Do samochodu wracamy tą samą drogą. Początkowo choćby kombinowaliśmy, żeby zrobić pętlę, jednak nie mając do dyspozycji całego dnia, nie miało to sensu. Znów mamy sporo radochy podczas wędrówki wśród formacji skalnych. Na szczęście na zejściu mijamy mniej turystów, więc i tempo marszu mamy szybsze. Tym razem jednak zachodzimy na wierzchołek Białej skały. Szybki rzut oka na rozciągające się z niej widoki i zanurzamy się w las, by po jakiś 40 min znów być przy aucie.
Musimy przyznać, iż szlak ten był największym zaskoczeniem naszego pobytu w Tatrach Zachodnich. Panował tu zupełnie inny klimat, niż w wyższej części tego pasma. Duża różnorodność terenu w połączeniu z pięknymi widokami stanowiły przepis na idealną wycieczkę.
Słowackie Tatry Zachodnie na długi weekend to…
…idealny wybór, jeżeli chcecie uciec przed tłumami, jakie w długi weekend zalewają polską część tych gór. Oczywiście musicie się liczyć z tym, iż szlaki nie będą w 100% puste. Natomiast panujący na nich ruch nie będzie Wam przeszkadzać w kontemplowaniu piękna tatrzańskich krajobrazów.
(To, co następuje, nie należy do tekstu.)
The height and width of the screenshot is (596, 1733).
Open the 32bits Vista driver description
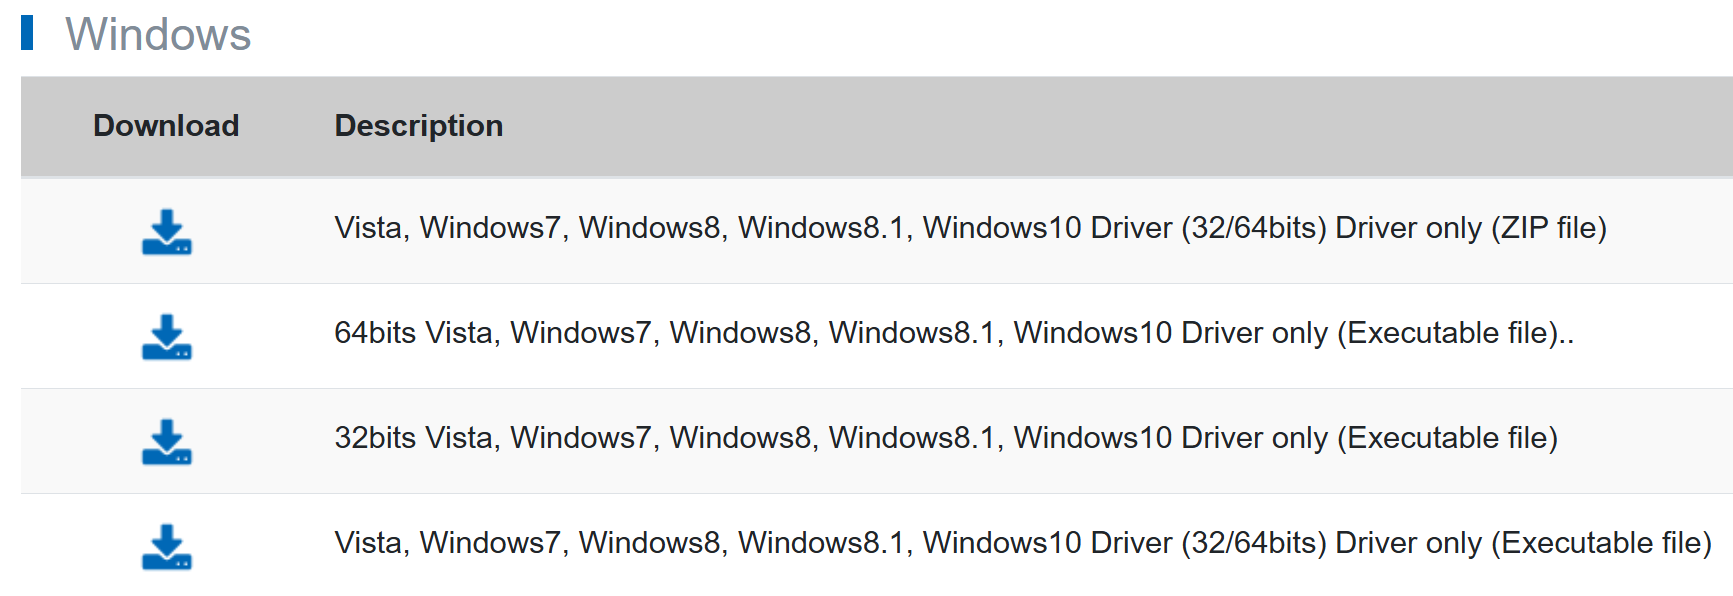945,438
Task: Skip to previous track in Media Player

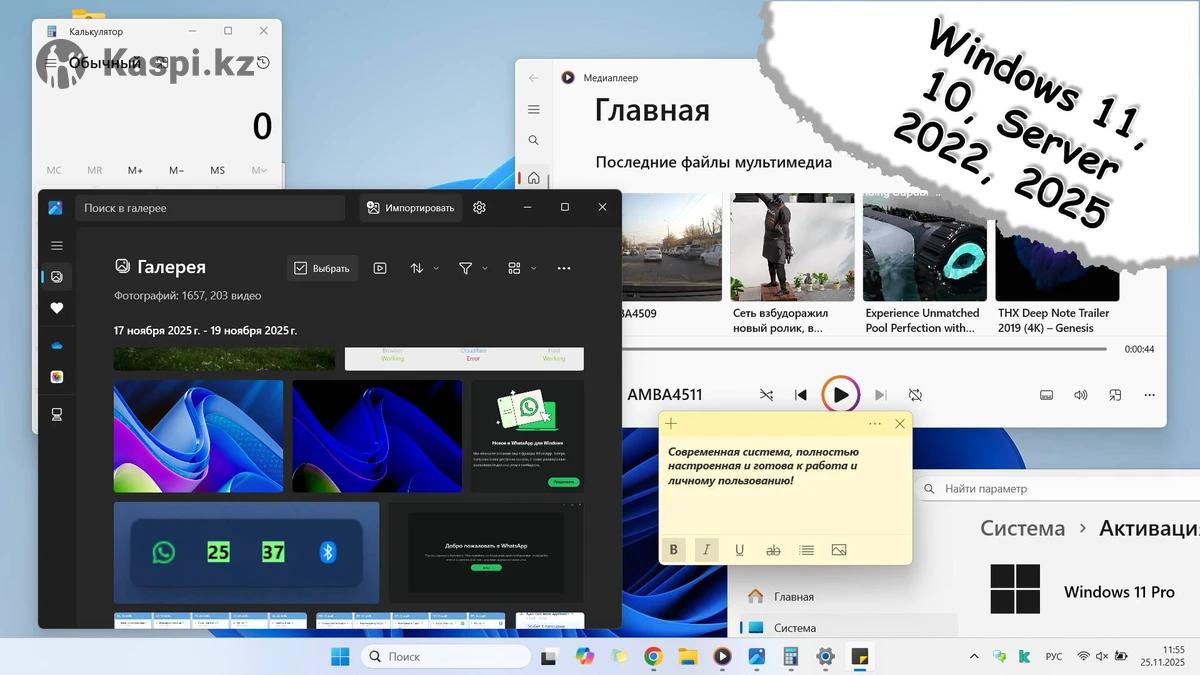Action: point(800,395)
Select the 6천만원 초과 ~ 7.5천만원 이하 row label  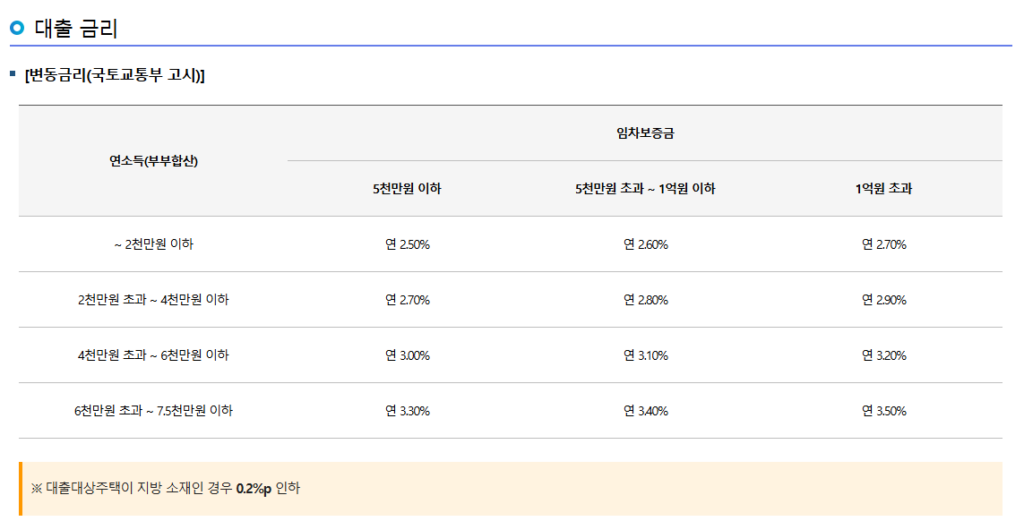click(x=153, y=411)
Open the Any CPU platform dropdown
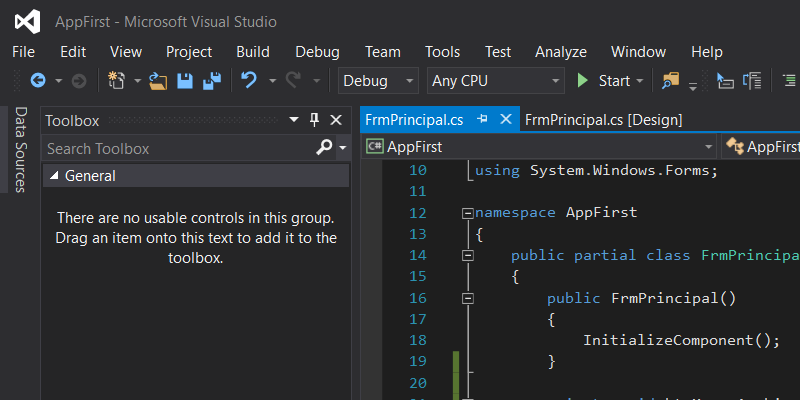Screen dimensions: 800x400 click(x=495, y=81)
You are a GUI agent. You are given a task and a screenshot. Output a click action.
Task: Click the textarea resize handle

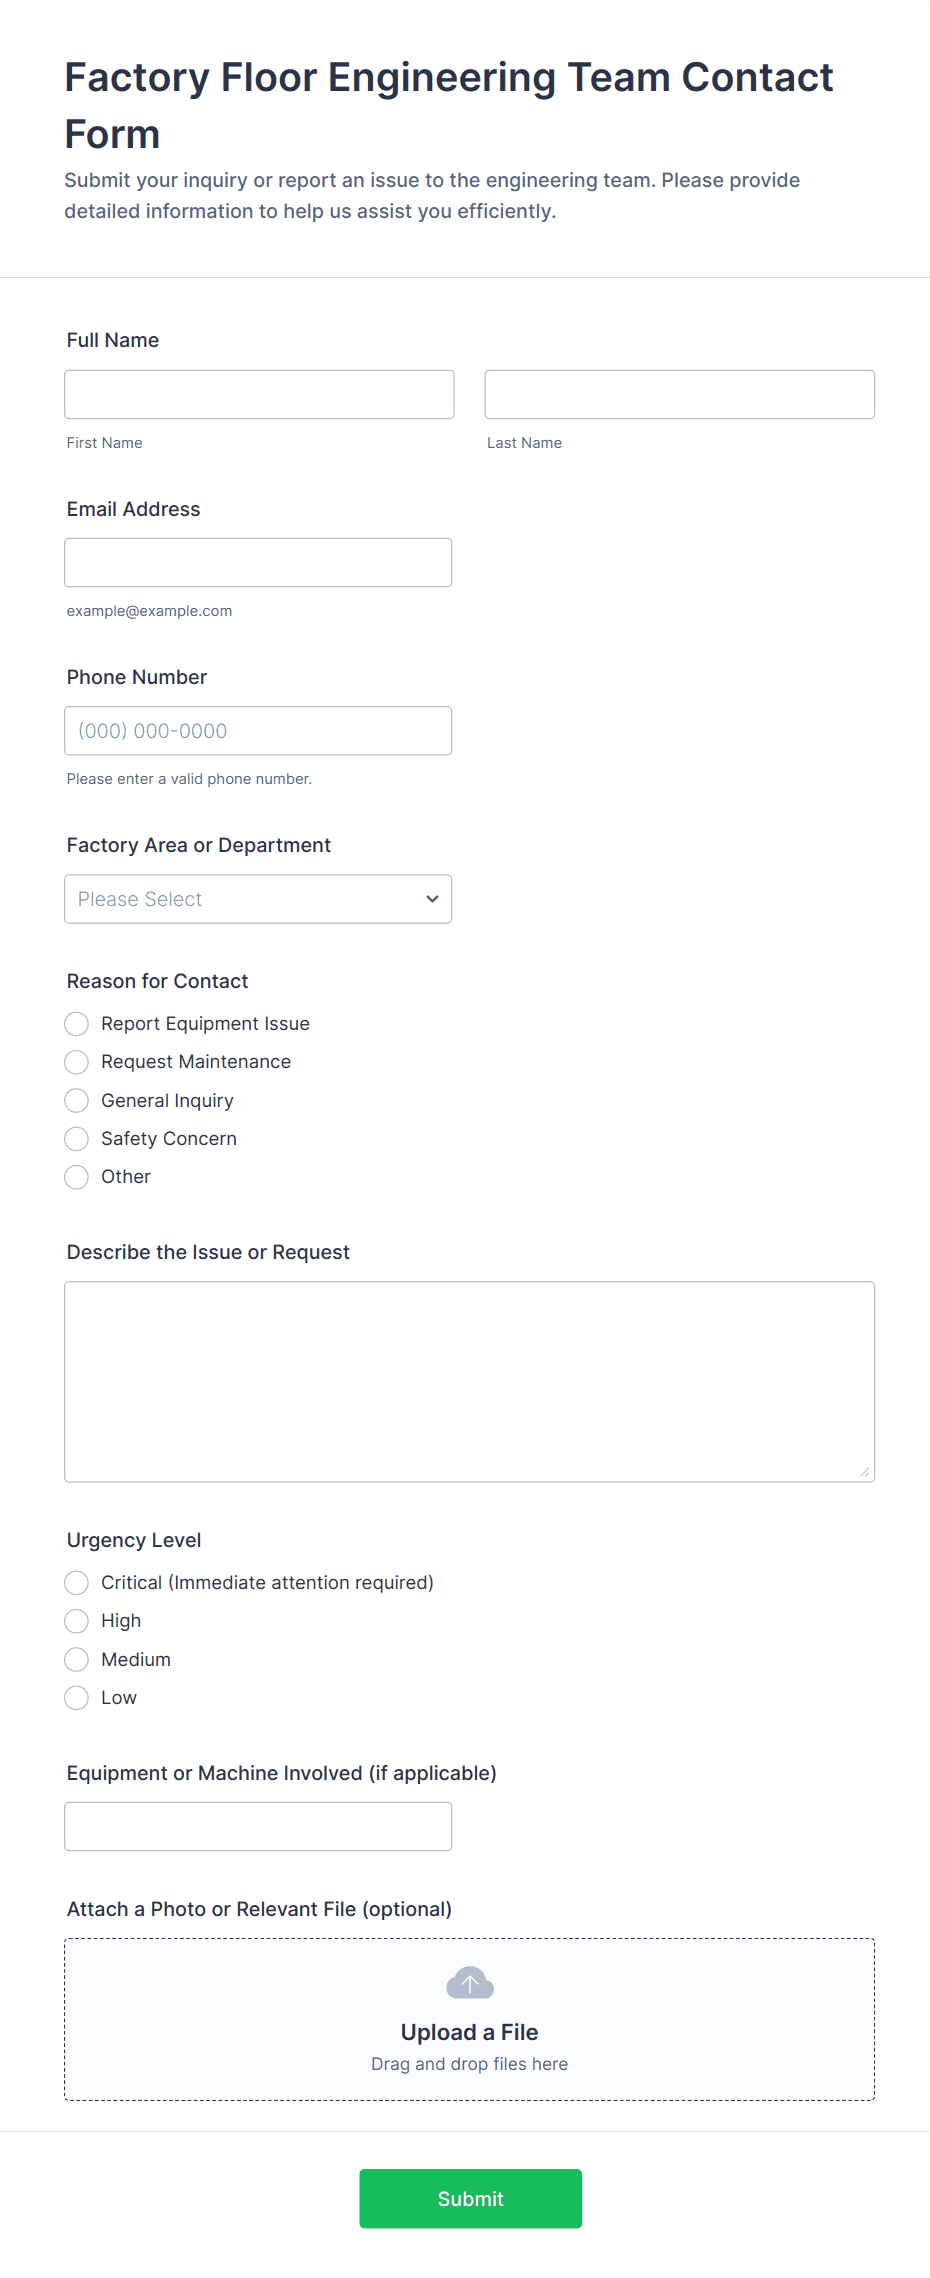[864, 1471]

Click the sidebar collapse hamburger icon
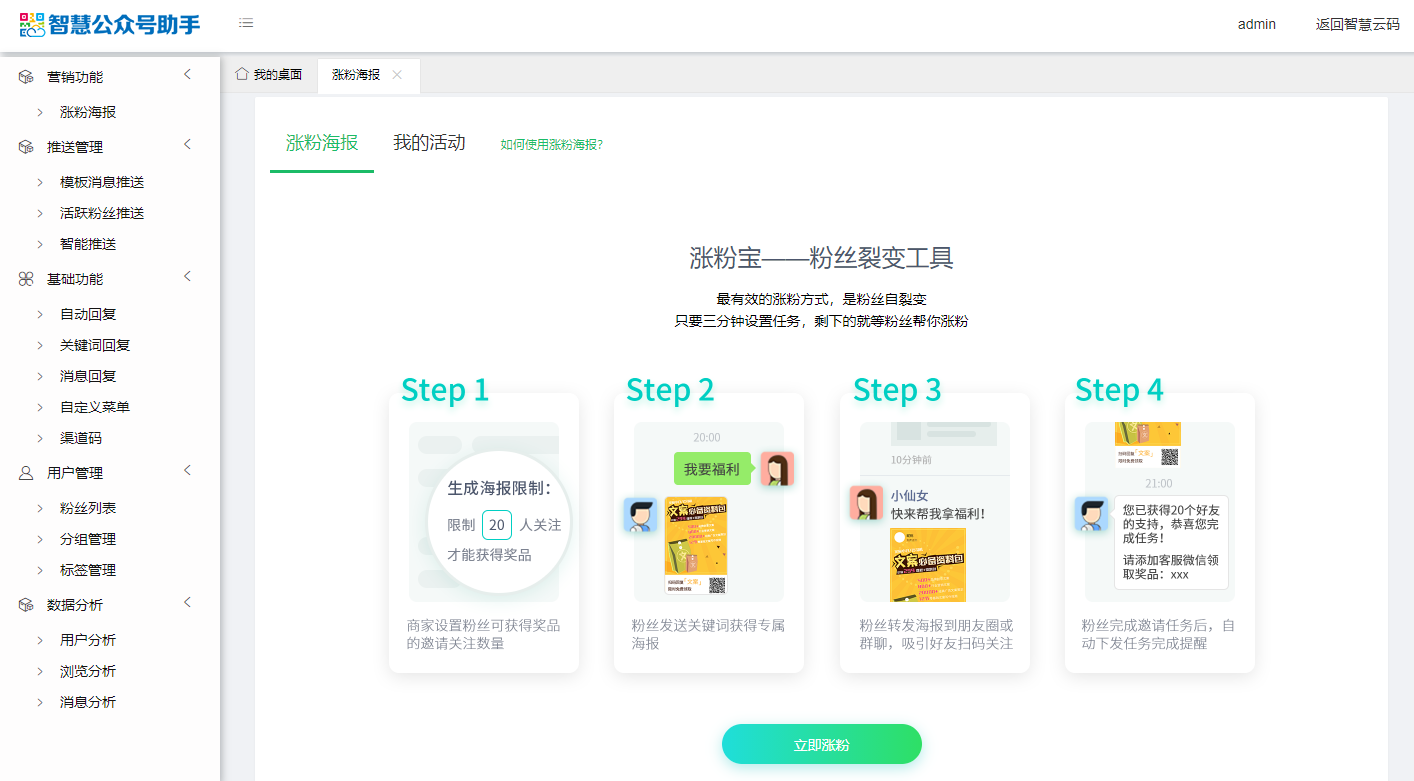pyautogui.click(x=246, y=23)
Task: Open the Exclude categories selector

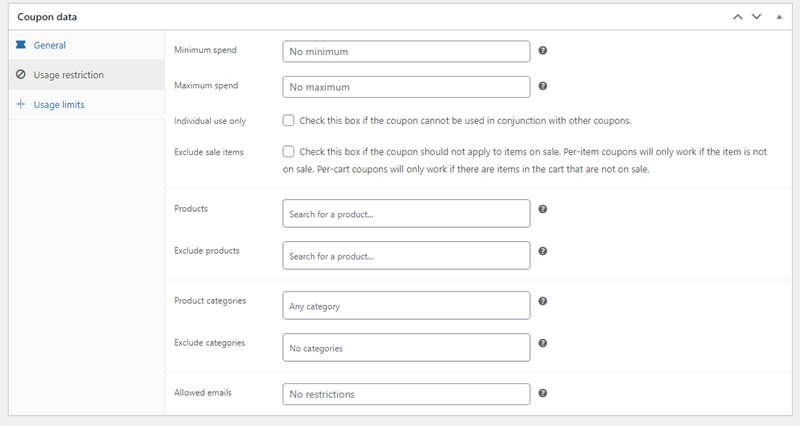Action: click(x=406, y=347)
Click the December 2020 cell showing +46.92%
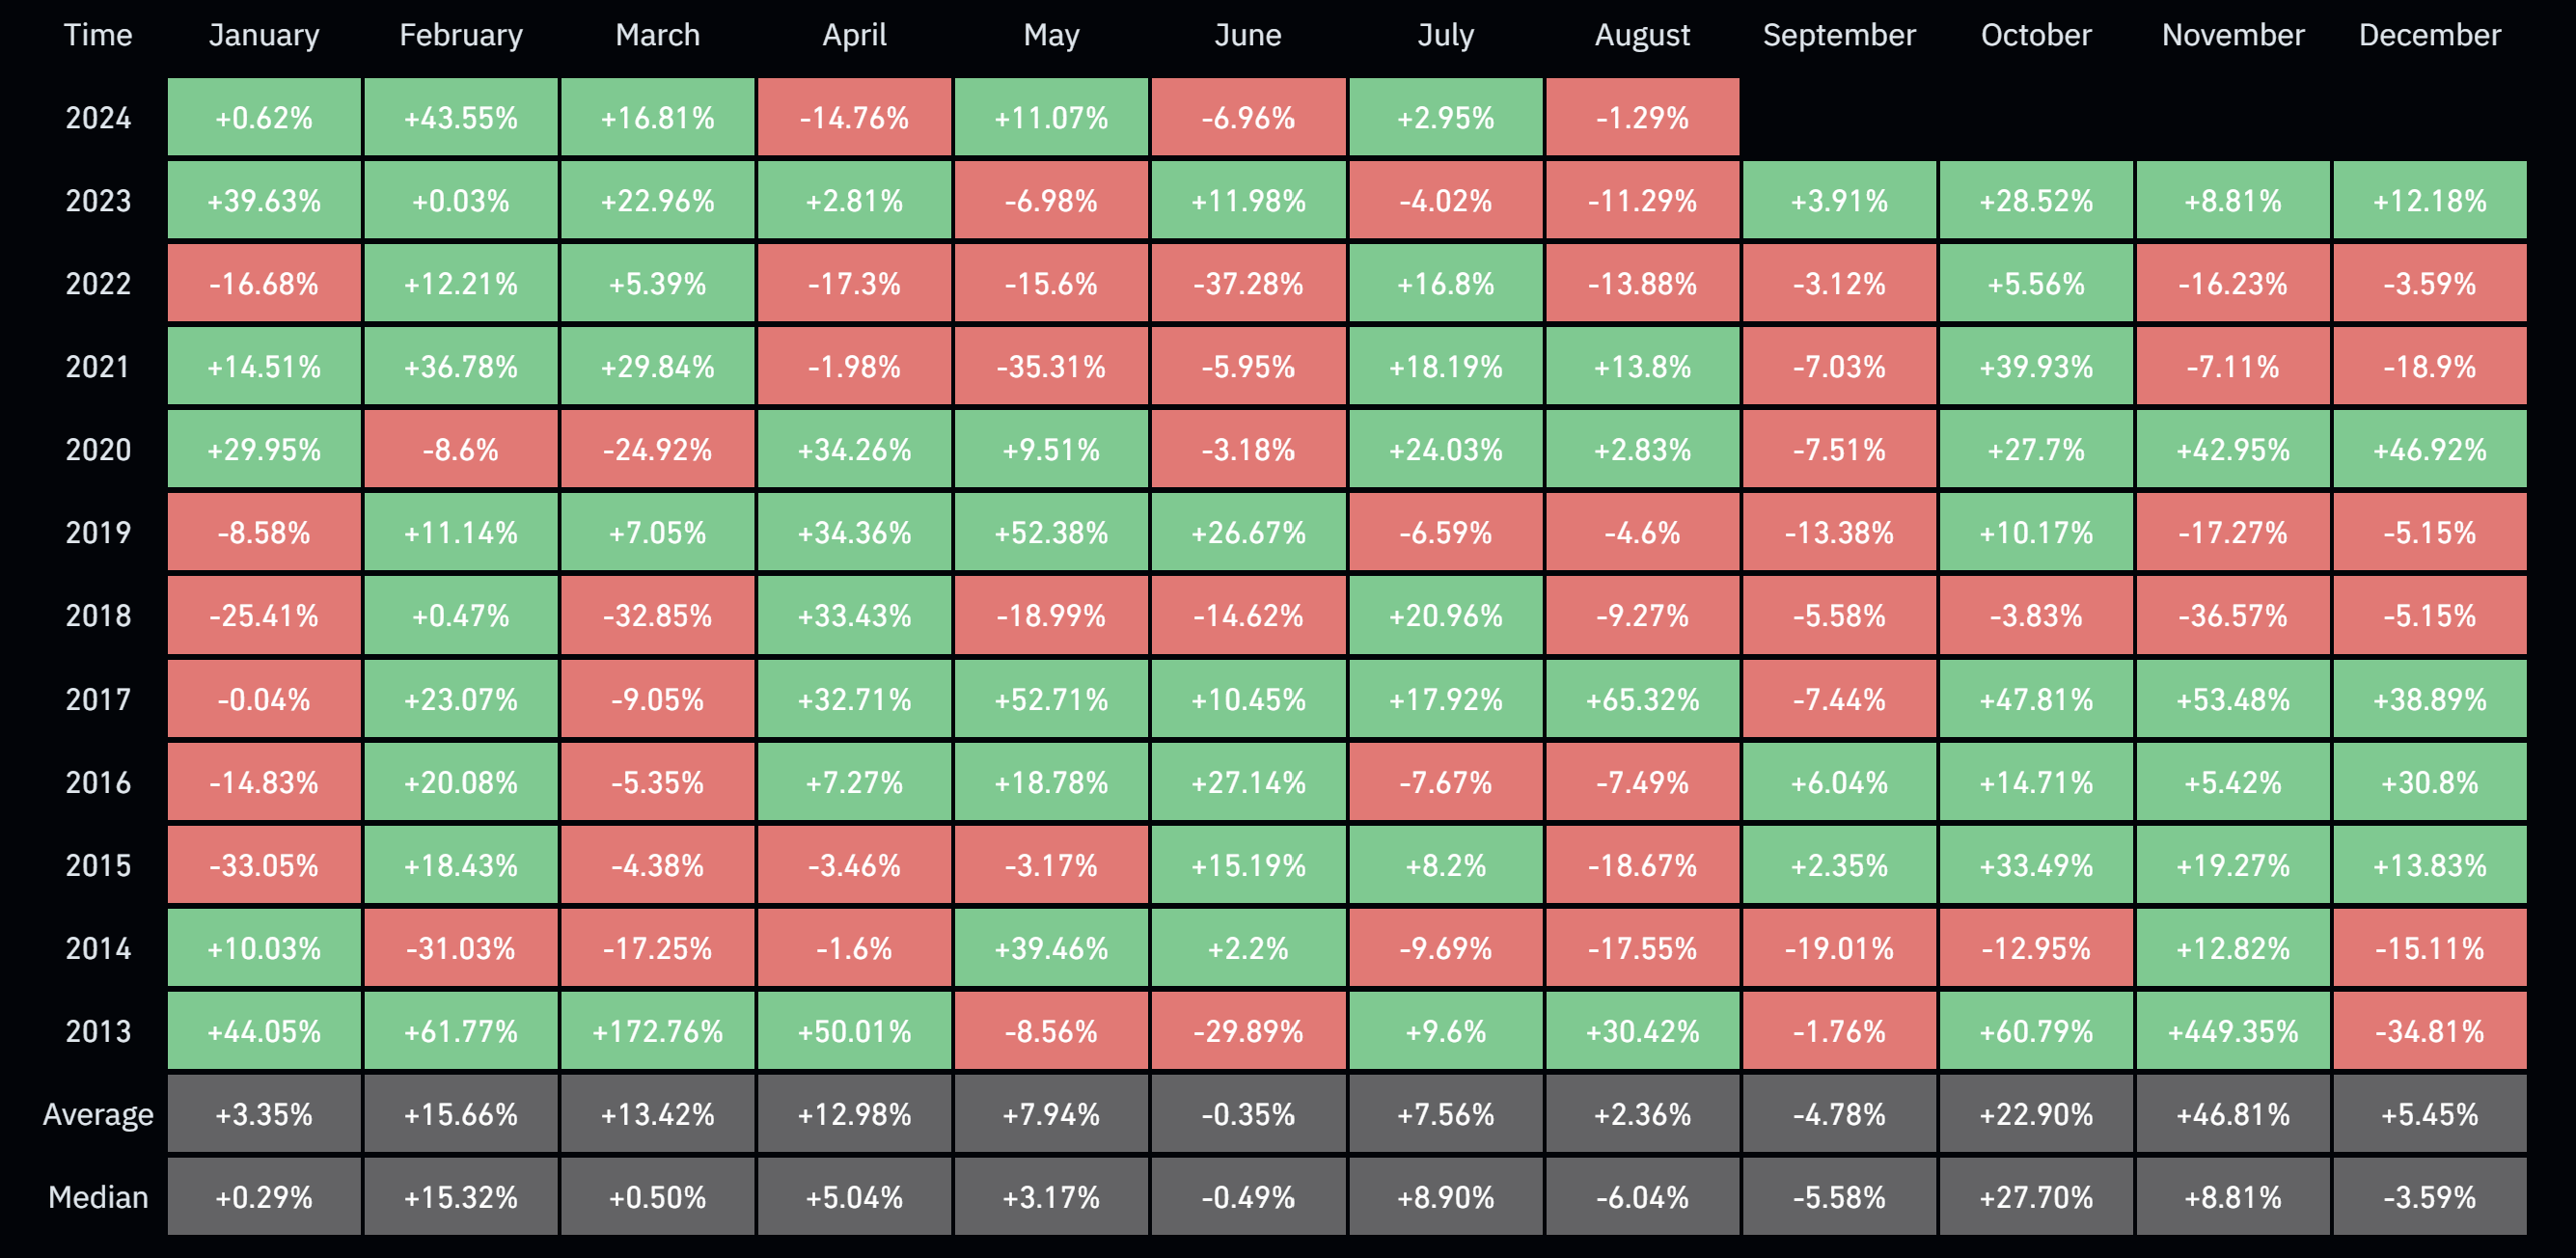The width and height of the screenshot is (2576, 1258). [2430, 450]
Pamiętajcie jednak, iż jeżeli zaplanujecie wypad podczas jakiegoś długiego weekendu przypadającego między 1 listopada a 15 czerwca, wtedy zdecydowana większość szlaków w Tatrach Słowackich, zarówno Zachodnich, jak i Wysokich będzie zamknięta! Do Waszej dyspozycji będą trasy wiodące do schronisk oraz te położona niżej, np. w wybranych dolinach (na mapy.cz w tych miesiącach będziecie mieli zaznaczone, które trasy są otwarte, a które nie). Słowacy od lat zamykają szlaki na okres zimy i wiosny, by w ten sposób chronić cenny, tatrzański ekosystem. Nie zmienia to faktu, iż Tatry Zachodnie cieszą się mniejszą popularnością. Stąd choćby w szczycie letniego sezonu zastaniecie tam mniej turystów, niż w okolicach Popradskiego Plesa czy Hrebenioka.